The project investigates the professional and intellectual networks (economists, sociologists, political scientists, demographists, journalists, NGO members) and their understanding of the processes of globalization and de-globalization between the late 1970s and the mid-2000s.

It focuses on three specific case studies: Italy in the culminating point of the Republic of Parties and its crisis; Hungary in the late and post-communist period; the Yugoslav Federation in the phases of late-socialist crisis, dissolution, and the successor states’ transitions. Through examining the elaborations of reform-minded intellectuals in these countries, the project assesses how they conceived and shaped internal transformations, and how they responded to the common challenges of globalization and de-globalization.

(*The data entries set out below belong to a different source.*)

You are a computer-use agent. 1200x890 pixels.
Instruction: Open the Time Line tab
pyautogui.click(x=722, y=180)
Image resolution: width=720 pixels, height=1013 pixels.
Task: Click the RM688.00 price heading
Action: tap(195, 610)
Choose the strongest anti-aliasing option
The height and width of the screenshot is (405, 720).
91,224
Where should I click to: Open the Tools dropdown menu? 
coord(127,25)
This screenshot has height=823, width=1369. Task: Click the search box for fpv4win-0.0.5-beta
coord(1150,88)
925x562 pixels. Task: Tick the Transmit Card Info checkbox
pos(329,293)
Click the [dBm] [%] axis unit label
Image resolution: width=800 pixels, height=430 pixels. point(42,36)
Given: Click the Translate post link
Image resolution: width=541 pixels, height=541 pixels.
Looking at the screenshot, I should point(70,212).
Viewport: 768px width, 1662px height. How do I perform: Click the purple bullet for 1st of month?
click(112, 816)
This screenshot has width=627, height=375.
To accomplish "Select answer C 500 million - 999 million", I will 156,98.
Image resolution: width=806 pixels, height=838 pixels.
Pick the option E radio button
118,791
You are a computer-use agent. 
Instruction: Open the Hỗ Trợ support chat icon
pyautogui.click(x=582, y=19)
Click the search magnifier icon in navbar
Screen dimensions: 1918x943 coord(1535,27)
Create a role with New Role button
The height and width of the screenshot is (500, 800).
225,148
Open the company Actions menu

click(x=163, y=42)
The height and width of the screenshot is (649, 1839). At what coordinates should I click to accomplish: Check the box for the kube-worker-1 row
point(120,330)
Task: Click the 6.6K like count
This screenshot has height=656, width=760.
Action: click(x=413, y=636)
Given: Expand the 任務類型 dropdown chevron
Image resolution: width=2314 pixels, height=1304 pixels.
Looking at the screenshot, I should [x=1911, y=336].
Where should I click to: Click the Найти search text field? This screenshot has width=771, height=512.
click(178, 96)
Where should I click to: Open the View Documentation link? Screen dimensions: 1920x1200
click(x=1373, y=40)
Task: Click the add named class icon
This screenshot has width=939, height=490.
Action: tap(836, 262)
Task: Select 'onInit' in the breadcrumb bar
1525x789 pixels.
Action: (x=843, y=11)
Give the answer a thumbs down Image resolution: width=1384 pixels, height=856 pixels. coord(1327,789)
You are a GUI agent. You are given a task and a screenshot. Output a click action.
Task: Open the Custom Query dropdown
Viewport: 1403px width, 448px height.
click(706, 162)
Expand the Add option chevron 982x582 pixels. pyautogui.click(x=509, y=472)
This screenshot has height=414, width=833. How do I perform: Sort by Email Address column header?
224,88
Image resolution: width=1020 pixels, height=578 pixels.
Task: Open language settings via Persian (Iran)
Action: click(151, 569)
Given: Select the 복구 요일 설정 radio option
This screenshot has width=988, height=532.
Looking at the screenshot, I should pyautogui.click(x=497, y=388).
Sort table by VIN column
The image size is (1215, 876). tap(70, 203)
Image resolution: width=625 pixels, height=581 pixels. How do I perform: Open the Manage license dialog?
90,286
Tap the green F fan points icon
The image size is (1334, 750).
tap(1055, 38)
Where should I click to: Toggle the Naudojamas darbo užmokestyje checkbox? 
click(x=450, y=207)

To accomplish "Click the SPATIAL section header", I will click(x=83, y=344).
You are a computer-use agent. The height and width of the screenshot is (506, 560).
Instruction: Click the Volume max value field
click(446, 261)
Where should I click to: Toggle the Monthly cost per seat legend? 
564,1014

The project’s time span is here defined as the “Inglorious Thirty”, which is identified as a period when phenomena of financial and technological interdependence, political cooperation and European reintegration coexisted with trends of economic crises, social insecurities, democratic delegitimation, populist and nationalist fragmentation. Contrary to common dichotomous assumptions of globalization vs. de-globalization as mutually opposed processes, the project aims to provide a more dynamic and inter-related analysis of these phenomena in both analytical and historical terms.

The project also intends to overcome the usually rigid analytical distinction in contemporary and present history between the Western and Eastern Blocs. It rather emphasizes the regional and sub-regional dimensions of transitions and transformations, shedding light on a range of common problems related to (de-)globalization that all these three countries had to tackle: transnational circulation of capital and goods; financialisation and external debt; inflation and austerity policies; role of international institutions; EEC/EU integration; regional imbalances. A transdisciplinary and comparative perspective is offered, combining intellectual and political history approaches with inferences from political science, sociology, and macroeconomics.

The project is supported by the Università degli Studi di Firenze through co-funding of the NextGenerationEU and the Cassa di Risparmio di Firenze.